First of all, I want to wish everyone well after this US Thanksgiving weekend. Now off to business!
When I was in college, there were two kinds of science and math courses. There was science and math "For scientists", and there was science and math "For Engineers". Generally, the "For Engineers" suffix meant the course was more Calculus-based, which everyone took to mean "harder". However, when it comes to business, as an engineer myself (who also happens to have an MBA), I like to make things easier for engineers who are usually the first people to call me up. So here is how the hydrophilic coatings business works.
In most businesses, when you want to buy something, you call them up and ask for a price. Then you make some decision to buy or not. If you decide to buy, you hand them your money and they ship you the product. Done.

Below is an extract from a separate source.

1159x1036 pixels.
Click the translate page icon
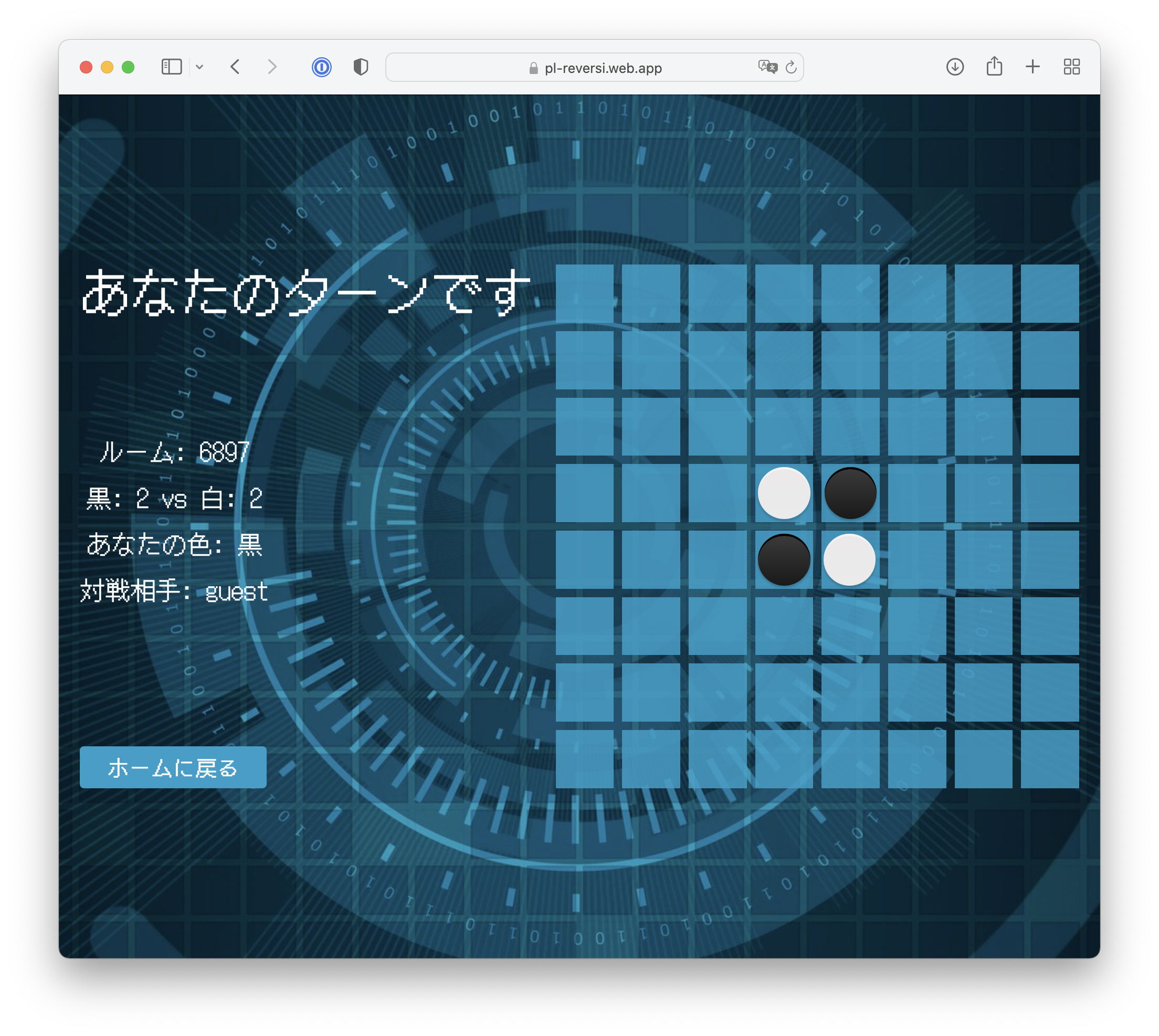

The first mistake most people who call me make is thinking that getting a hydrophilic coating is exactly like that. It's not. It's nothing like that for most vendors.
Since (as I have said probably a million times before on this blog) hydrophilic coatings are non-trivial components that require a lot of fine tuning and process work, they cannot be sold in this fashion. If you were to call me up and ask for some coating solution and I were to take your money and send you a bottle of it, you would have no idea what to do with it. You might think you do, and you might try to do something, and you might even get a decent coating on a lab-bench scale, but even if you got that far, you would run into some significant delays when you tried to develop and validate a process you have no idea about. Eventually, you MIGHT get a process you can use, but without any help from one of us, you would be re-inventing the wheel and it might take you a couple of years or more. There are so many idiosyncracies with each hydrophilic coating out there, that it will take you a while to figure it out, even if you are already a coatings expert. Then, on top of all that, the hydrophilic coatings company would not make any money at all and would go out of business, and you would be left with nothing. (Selling bottles of coating solution at near cost is a bit of a dud as far as business models go.)
So, this is why we do not do it that way. There is a body of know-how surrounding hydrophilic coatings that you, as the client, will require to get up and running, and only a few companies are willing to share that know-how, for a price. Enter the "License Fee" and the "Royalty".
Some hydrophilic coatings are patented and some have had their patents run out a long time ago. Either way, what you will often be asked to do is pay a license fee for using a hydrophilic coating. The license fee will cover the patented material and/or the know-how. For this license fee, you should get a lot of tech support, technology transfer, and a can-do customer service attitude. If you do not, then you might have picked the wrong hydrophilic coatings vendor.
However, even before the license fee is paid, you will need to do some development. Each device is unique and requires its own tweaks when coating it. To do this, you will need to work with the hydrophilic coatings company before you license. That means, you will need to send them samples of your device and have them coated by the vendor as a test. When you get the devices back, you can see if the coating is appropriate, and it may take several rounds of testing back and forth to see if you can make the coating work. Not everything works on the first try.
Some differences between vendors occur at this point. Some vendors will charge you an arm and a leg for "Development". They will make you sign a big contract, and they will make you pay a lot of money for it. Other vendors won't, unless your project is so far out that it will require significant time and resources from the coatings vendor to figure out how to coat your product. If all you have is a simple catheter, and a coatings vendor wants to charge you major dollars to sign a development agreement, go somewhere else. You should be able to get the first few samples coated for free, and then after that each sample for a nominal fee.
Another difference will occur at the royalty end. The actual royalty rate that each company charges is secret, but we all know approximately what our competitors charge. The big difference here is whether the coatings vendor charges minimum royalties or not. If the coating vendor charges you $100,000 minimum royalties per quarter just to maintain your license agreement, steer clear. The point of a minimum royalty is to make you worthwhile to the coatings company. If you are a small operation, it is not lucrative for us to coat for you. The way some coatings companies get around that is by charging you a minimum royalty to make sure you are serious and to make you worthwhile for them business-wise. However, if you are coating anything upwards of 10,000 items per year, there are plenty of hydrophilic coating companies that will take you without a minimum royalty. If you are coating only 500 units per year that sell for $50 each, then not so much. Again, this is a business, and we cannot coat things that do not make us profit, else we will no longer be in business and everyone will suffer.
So, to sum up, this is not a normal buying cycle. The steps for buying a hydrophilic coating break down thusly:
1) Call up vendor and ask for basic coating properties
2) Send sample of your device for vendor to coat
3) Receive your coated sample and test it.
4) Repeat Steps 2 and 3 as often as needed until you are satisfied with the coating on your product
5) Sign a license agreement with the hydrophilic coating company
6) Begin transfering the coating process to your facility or a designated third party's facility
7) Start bringing up the process and testing its parameters, i.e. limit testing, etc.
8) In parallel, start coating your own samples for Design Verification and Design Validation of the device
9) Nail down the manufacturing process and Validate it
10) Start producing your coated devices.